*SOURCE DOCUMENT:*
Command developer runbook
Use this sequence when adding or modifying a site command:
- Discover command metadata with
otto commands list [--site <site>]. - Run
otto test <site> <command>with the smallest meaningful payload. - If you get
manual_login_required, authenticate in the opened tab and rerun. - If validation errors occur (
missing_command_input,missing_command_input_one_of,invalid_command_input_type,unexpected_command_input), align payload with metadata and rerun. - For stream-capable commands, validate follow behavior and teardown (
Ctrl+C-> deterministic cancel/cleanup).
Execution behavior reminders
otto test sends command.test and falls back to execute if no command test hook exists. If targetNodeId is missing or stale and exactly one node is connected, CLI auto-selects that node; with multiple nodes, pass --node-id. If --tab-session is omitted, CLI auto-opens preloadHost when available, otherwise https://<site>, and auto-closes that tab after completion unless --wait-for-interrupt is used.
For timeout handling, otto test and otto cmd --action command.run may resolve timeout from command descriptor metadata when using the default CLI timeout. If a command descriptor includes timeoutPolicy, CLI can derive an input-scaled timeout (for example by minReturnedPosts) with min/max clamps. Explicit non-default --timeout values always override descriptor-derived timeout behavior.
TTY vs non-TTY contracts
| Surface | TTY behavior | Non-TTY behavior |
|---|---|---|
otto test success/failure | Human-readable status lines and footer alerts | JSON envelopes and non-zero exit on terminal failure |
| Streaming commands | Live follow until interrupt | Machine-readable stream frames until caller timeout/stop |
| Setup output | Human onboarding guidance and Chrome handoff text | Deterministic JSON only |
If the controller websocket closes before a command response arrives, CLI should emit transport interruption guidance and exit non-zero without raw stack-noise output.
Manual E2E harness
Run npm run e2e:manual after relay and extension node are connected.

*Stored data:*
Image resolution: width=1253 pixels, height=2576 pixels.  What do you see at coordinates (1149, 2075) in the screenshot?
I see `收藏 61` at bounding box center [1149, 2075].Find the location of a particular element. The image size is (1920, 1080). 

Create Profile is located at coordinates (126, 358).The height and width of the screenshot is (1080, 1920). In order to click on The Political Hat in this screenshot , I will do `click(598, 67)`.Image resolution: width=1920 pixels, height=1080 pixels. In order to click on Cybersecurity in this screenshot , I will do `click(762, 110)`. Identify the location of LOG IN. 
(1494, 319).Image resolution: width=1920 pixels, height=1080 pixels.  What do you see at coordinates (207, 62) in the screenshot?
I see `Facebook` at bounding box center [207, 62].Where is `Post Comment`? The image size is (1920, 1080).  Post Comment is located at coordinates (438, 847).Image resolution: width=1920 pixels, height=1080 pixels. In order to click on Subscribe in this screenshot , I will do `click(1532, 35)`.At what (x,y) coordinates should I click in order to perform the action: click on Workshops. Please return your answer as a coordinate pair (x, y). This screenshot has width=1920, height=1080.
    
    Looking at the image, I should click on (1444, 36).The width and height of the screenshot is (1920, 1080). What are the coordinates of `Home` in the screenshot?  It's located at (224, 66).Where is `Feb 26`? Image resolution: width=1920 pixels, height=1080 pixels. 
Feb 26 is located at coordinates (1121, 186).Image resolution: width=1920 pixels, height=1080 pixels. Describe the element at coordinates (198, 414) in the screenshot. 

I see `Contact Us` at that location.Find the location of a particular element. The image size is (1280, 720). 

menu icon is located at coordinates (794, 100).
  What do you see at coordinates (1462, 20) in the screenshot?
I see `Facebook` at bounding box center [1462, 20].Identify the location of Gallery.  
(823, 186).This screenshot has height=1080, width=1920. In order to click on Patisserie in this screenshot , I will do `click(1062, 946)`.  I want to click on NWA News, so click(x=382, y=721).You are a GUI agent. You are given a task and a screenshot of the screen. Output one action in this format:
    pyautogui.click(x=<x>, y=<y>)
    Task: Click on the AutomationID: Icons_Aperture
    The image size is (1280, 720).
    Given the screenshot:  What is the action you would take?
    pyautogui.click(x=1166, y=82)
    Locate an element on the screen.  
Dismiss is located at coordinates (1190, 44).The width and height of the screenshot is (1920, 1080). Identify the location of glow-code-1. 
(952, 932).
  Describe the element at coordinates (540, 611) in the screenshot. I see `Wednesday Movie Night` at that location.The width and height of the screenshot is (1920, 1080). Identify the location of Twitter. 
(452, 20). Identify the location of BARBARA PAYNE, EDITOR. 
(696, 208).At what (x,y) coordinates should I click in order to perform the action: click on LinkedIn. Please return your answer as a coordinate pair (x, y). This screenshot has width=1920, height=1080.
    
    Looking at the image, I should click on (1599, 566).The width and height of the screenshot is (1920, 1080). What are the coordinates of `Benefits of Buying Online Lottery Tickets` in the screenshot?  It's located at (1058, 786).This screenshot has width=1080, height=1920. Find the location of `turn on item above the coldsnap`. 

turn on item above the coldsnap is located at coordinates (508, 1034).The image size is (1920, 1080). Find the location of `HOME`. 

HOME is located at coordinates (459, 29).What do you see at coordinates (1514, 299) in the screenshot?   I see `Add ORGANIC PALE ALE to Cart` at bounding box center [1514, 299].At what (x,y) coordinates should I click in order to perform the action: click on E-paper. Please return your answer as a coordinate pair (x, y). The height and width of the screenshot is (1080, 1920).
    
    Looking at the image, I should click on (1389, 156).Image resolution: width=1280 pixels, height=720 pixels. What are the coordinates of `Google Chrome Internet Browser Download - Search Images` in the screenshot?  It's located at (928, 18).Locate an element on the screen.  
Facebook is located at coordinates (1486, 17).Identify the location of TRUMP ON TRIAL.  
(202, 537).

*ACTION ITEM:* Please write the next part of the command developer runbook, picking up after its final sentence about the manual E2E harness.

*EXERCISE RESULT:*
| Environment variable | Default | Purpose |
|---|---|---|
OTTO_RELAY_HTTP_URL | http://127.0.0.1:8787 | Relay HTTP endpoint |
OTTO_RELAY_WS_URL | ws://127.0.0.1:8787/?role=controller | Relay controller websocket endpoint |
OTTO_NODE_ID | node_manual_e2e | Target node identity |
OTTO_E2E_OPEN_URL | https://www.reddit.com/ | Initial open URL |
OTTO_E2E_EXTRACT_SELECTOR | title | DOM extract selector |
OTTO_E2E_COMMAND_TIMEOUT_MS | 10000 | Command timeout budget |
OTTO_E2E_RUN_COMMAND | unset (0) | Set to 1 to include command.run |
OTTO_E2E_COMMAND_SITE | reddit.com | Site for manual command run |
OTTO_E2E_COMMAND_ID | getFeed | Command id for manual command run |
OTTO_CONTROLLER_ACCESS_TOKEN | unset | Skip automatic pairing approval when provided |
Setup and settings validation focus
otto setup must stay deterministic in both interactive and non-interactive environments, including daemon readiness reporting and extension artifact checksum handling. Re-running setup on an already matching daemon should report reuse rather than spawning duplicates, and daemon port conflicts must fail with explicit remediation instructions.
otto settings must preserve keyboard consistency (up/down, Enter, s, q, Esc) and persist validated controller-global values to ~/.otto/config.json.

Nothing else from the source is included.